Há histórias que resistem nos corpos, nos tambores e na fala sussurrada entre gerações exibidas no documentário
Texto de Esmeralda Donato com supervisão de Lícia Souto
Em um estado marcado por um dos episódios mais violentos de intolerância religiosa da história brasileira, um jovem negro alagoano escolheu transformar silenciamento em denúncia, e apagamento em memória. João Igor Macena, estudante da Universidade Federal de Alagoas (UFAL), dirige o filme Cartas á Tia Marcelina, obra que usa o audiovisual como ferramenta de resistência e reconstrução histórica. Com olhos atentos ao passado e coração firmado no presente, ele refaz caminhos apagados — e, ao filmar, faz com que Tia Marcelina, símbolo de resistência e vítima da Quebra de Xangô de 1912, volte a ser chamada pelo nome, não pela ausência.
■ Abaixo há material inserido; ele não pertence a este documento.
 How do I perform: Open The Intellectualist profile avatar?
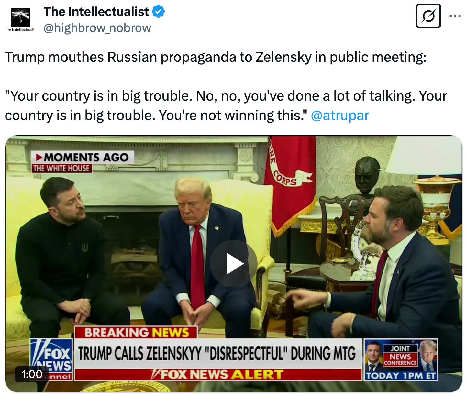(20, 19)

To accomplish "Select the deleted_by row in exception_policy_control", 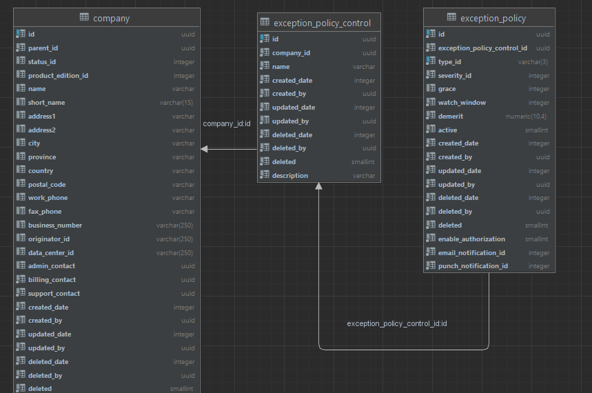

Para à Revista Alagoana, João Igor Macena compartilhou os desafios e motivações por trás do projeto. “Escolhi essa história porque é algo que me atravessa enquanto pessoa preta. Era uma história que eu conhecia muito pouco, apenas por relatos, nada concreto”, revela o diretor.
A ideia de retratar a história de Tia Marcelina surgiu durante uma disciplina eletiva na Universidade Federal de Alagoas. João Igor Macena, aluno do curso de Teatro, conta que a proposta veio da professora Ana Flávia Ferraz, na aula de Produção de Imagem e som. Entre os doze temas possíveis para o trabalho final, um chamou atenção de imediato. “Resgatar essa memória era uma forma de me reconectar com minha ancestralidade e enfrentar esse apagamento cultural que a colonização nos impôs.” explica Macena.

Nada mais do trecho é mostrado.